Era un poco más de las 12 cuando Ancestor subió a escena, la asistencia del público había mermado un tanto pero como ya es usual, dieron un espectáculo de gran nivel musical y escénico. Los metaleros conocen sus canciones; los puños en alto y las melenas al viento fueron constantes desde que se escucharon temas como “Iron Liver” y “BlacKult”, verdaderos clásicos del género en nuestro país. Más tarde la audiencia pidió “Vlad the Impaler” (que no puede faltar en sus presentaciones) y se les complació doblemente, puesto que finalizaron con una versión de los ya míticos Slayer: “Rainning Blood”.
Este gran concierto que fue el necesario sorbo para los que desde hace par de años solo tenemos el Maxim Rock para saciar nuestra sed de lo extremo; una alternativa que como casi todo lo subterráneo en la Isla tuvo sus problemas de audio, aunque poco a poco los sonidistas: Brian (Escape) y Pedrito (Estigma DC) fueron dándole forma y al menos las bandas finales sonaron decentemente. Lo que no entiendo, y estoy seguro que la mayoría de los allí presentes concuerda conmigo, es que la música grabada que se puso antes del comienzo y entre banda y banda no tenía que ver con el género. Agrupaciones nacionales como Darkening, Mephisto, Haborym Mastema… o internacionales como Satyricon, Emperor, Marduk y un largo etc. asombrosamente no se escucharon y hubo que pedir a gritos que cambiaran la música.
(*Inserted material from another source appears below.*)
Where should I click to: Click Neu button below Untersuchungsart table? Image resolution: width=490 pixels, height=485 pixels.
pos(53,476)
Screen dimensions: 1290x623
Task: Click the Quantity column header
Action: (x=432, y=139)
Fue un espectáculo organizado por: Joel Kaos (Ancestor) y que sin lugar a dudas se lleva nuestras palmas. Esperemos se recupere La Madriguera como otra opción para los metaleros capitalinos y que se repita pronto el evento. La asistencia de público que abarrotó el lugar y colmó los techos, es clara señal de la salud del Metal Extremo en la capital.